SUPPLIED MATERIAL:
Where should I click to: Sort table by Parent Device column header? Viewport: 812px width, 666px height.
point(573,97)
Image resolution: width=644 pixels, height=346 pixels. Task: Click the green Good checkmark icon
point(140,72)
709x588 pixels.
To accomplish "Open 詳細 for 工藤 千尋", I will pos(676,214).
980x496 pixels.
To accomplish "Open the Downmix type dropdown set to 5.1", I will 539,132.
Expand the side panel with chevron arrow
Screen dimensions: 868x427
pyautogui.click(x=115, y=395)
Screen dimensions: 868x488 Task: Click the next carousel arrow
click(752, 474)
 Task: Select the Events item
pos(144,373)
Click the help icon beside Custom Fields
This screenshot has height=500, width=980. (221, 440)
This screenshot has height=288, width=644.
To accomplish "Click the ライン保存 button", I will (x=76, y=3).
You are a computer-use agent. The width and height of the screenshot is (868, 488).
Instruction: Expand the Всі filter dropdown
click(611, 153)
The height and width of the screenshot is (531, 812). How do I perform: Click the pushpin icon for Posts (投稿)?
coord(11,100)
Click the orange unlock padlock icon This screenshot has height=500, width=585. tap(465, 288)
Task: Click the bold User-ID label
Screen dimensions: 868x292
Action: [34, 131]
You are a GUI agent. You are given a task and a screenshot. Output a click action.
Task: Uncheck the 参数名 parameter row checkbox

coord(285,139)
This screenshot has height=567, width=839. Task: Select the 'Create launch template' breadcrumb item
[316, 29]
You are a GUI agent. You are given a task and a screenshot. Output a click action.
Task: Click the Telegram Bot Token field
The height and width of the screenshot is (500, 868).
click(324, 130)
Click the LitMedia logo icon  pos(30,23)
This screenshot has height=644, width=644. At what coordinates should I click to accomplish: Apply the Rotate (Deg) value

WORK ITEM: Retype every record exactly, omitting nothing.

EXERCISE SOLUTION:
Where should I click to: Sort table by Parent Device column header? Viewport: 812px width, 666px height.
point(573,97)
Image resolution: width=644 pixels, height=346 pixels. Task: Click the green Good checkmark icon
point(140,72)
709x588 pixels.
To accomplish "Open 詳細 for 工藤 千尋", I will pos(676,214).
980x496 pixels.
To accomplish "Open the Downmix type dropdown set to 5.1", I will 539,132.
Expand the side panel with chevron arrow
Screen dimensions: 868x427
pyautogui.click(x=115, y=395)
Screen dimensions: 868x488 Task: Click the next carousel arrow
click(752, 474)
 Task: Select the Events item
pos(144,373)
Click the help icon beside Custom Fields
This screenshot has height=500, width=980. (221, 440)
This screenshot has height=288, width=644.
To accomplish "Click the ライン保存 button", I will (x=76, y=3).
You are a computer-use agent. The width and height of the screenshot is (868, 488).
Instruction: Expand the Всі filter dropdown
click(611, 153)
The height and width of the screenshot is (531, 812). How do I perform: Click the pushpin icon for Posts (投稿)?
coord(11,100)
Click the orange unlock padlock icon This screenshot has height=500, width=585. tap(465, 288)
Task: Click the bold User-ID label
Screen dimensions: 868x292
Action: [34, 131]
You are a GUI agent. You are given a task and a screenshot. Output a click action.
Task: Uncheck the 参数名 parameter row checkbox

coord(285,139)
This screenshot has height=567, width=839. Task: Select the 'Create launch template' breadcrumb item
[316, 29]
You are a GUI agent. You are given a task and a screenshot. Output a click action.
Task: Click the Telegram Bot Token field
The height and width of the screenshot is (500, 868).
click(324, 130)
Click the LitMedia logo icon  pos(30,23)
This screenshot has height=644, width=644. At what coordinates should I click to accomplish: Apply the Rotate (Deg) value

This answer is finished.